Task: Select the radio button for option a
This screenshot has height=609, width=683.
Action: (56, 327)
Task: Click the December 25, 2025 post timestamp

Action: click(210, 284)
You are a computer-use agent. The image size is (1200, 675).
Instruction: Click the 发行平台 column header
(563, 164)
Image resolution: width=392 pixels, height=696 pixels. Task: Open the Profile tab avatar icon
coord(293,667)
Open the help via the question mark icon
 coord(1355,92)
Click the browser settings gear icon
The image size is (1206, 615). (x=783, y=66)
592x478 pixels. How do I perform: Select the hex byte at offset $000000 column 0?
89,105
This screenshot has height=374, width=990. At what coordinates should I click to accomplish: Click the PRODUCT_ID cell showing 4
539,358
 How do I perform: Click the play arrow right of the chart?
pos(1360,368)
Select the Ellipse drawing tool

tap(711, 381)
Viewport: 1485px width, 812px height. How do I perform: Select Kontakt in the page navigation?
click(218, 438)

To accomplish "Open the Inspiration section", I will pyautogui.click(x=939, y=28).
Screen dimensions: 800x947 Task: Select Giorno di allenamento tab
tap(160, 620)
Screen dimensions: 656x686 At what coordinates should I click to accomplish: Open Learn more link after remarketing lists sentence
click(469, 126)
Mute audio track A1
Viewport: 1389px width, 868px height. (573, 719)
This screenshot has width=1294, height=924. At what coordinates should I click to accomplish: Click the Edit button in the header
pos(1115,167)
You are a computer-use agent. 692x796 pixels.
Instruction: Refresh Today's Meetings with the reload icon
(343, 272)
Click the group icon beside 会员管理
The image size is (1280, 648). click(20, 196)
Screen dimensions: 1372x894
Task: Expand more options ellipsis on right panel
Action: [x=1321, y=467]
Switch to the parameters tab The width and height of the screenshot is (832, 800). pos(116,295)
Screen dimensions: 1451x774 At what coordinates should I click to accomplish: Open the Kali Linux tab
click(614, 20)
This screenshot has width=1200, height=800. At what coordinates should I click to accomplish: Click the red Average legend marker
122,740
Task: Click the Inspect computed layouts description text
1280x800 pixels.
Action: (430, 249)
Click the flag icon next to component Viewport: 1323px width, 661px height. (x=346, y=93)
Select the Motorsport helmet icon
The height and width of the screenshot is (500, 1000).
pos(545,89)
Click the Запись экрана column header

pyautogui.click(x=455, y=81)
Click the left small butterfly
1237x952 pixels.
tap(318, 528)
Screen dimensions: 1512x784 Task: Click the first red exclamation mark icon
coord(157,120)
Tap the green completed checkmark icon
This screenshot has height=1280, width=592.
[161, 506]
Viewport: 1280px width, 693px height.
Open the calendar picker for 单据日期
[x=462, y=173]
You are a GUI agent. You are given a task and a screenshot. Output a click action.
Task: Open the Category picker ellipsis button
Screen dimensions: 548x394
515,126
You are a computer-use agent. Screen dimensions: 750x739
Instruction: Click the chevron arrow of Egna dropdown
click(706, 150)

▶ _WORK REQUIRED_: Restate the data word for word, leaving nothing out.

▶ _SOLVED PROBLEM_:
Task: Select the radio button for option a
This screenshot has height=609, width=683.
Action: (56, 327)
Task: Click the December 25, 2025 post timestamp

Action: click(210, 284)
You are a computer-use agent. The image size is (1200, 675).
Instruction: Click the 发行平台 column header
(563, 164)
Image resolution: width=392 pixels, height=696 pixels. Task: Open the Profile tab avatar icon
coord(293,667)
Open the help via the question mark icon
 coord(1355,92)
Click the browser settings gear icon
The image size is (1206, 615). (x=783, y=66)
592x478 pixels. How do I perform: Select the hex byte at offset $000000 column 0?
89,105
This screenshot has height=374, width=990. At what coordinates should I click to accomplish: Click the PRODUCT_ID cell showing 4
539,358
 How do I perform: Click the play arrow right of the chart?
pos(1360,368)
Select the Ellipse drawing tool

tap(711, 381)
Viewport: 1485px width, 812px height. How do I perform: Select Kontakt in the page navigation?
click(218, 438)

To accomplish "Open the Inspiration section", I will pyautogui.click(x=939, y=28).
Screen dimensions: 800x947 Task: Select Giorno di allenamento tab
tap(160, 620)
Screen dimensions: 656x686 At what coordinates should I click to accomplish: Open Learn more link after remarketing lists sentence
click(469, 126)
Mute audio track A1
Viewport: 1389px width, 868px height. (573, 719)
This screenshot has width=1294, height=924. At what coordinates should I click to accomplish: Click the Edit button in the header
pos(1115,167)
You are a computer-use agent. 692x796 pixels.
Instruction: Refresh Today's Meetings with the reload icon
(343, 272)
Click the group icon beside 会员管理
The image size is (1280, 648). click(20, 196)
Screen dimensions: 1372x894
Task: Expand more options ellipsis on right panel
Action: [x=1321, y=467]
Switch to the parameters tab The width and height of the screenshot is (832, 800). pos(116,295)
Screen dimensions: 1451x774 At what coordinates should I click to accomplish: Open the Kali Linux tab
click(614, 20)
This screenshot has width=1200, height=800. At what coordinates should I click to accomplish: Click the red Average legend marker
122,740
Task: Click the Inspect computed layouts description text
1280x800 pixels.
Action: (430, 249)
Click the flag icon next to component Viewport: 1323px width, 661px height. (x=346, y=93)
Select the Motorsport helmet icon
The height and width of the screenshot is (500, 1000).
pos(545,89)
Click the Запись экрана column header

pyautogui.click(x=455, y=81)
Click the left small butterfly
1237x952 pixels.
tap(318, 528)
Screen dimensions: 1512x784 Task: Click the first red exclamation mark icon
coord(157,120)
Tap the green completed checkmark icon
This screenshot has height=1280, width=592.
[161, 506]
Viewport: 1280px width, 693px height.
Open the calendar picker for 单据日期
[x=462, y=173]
You are a GUI agent. You are given a task and a screenshot. Output a click action.
Task: Open the Category picker ellipsis button
Screen dimensions: 548x394
515,126
You are a computer-use agent. Screen dimensions: 750x739
Instruction: Click the chevron arrow of Egna dropdown
click(706, 150)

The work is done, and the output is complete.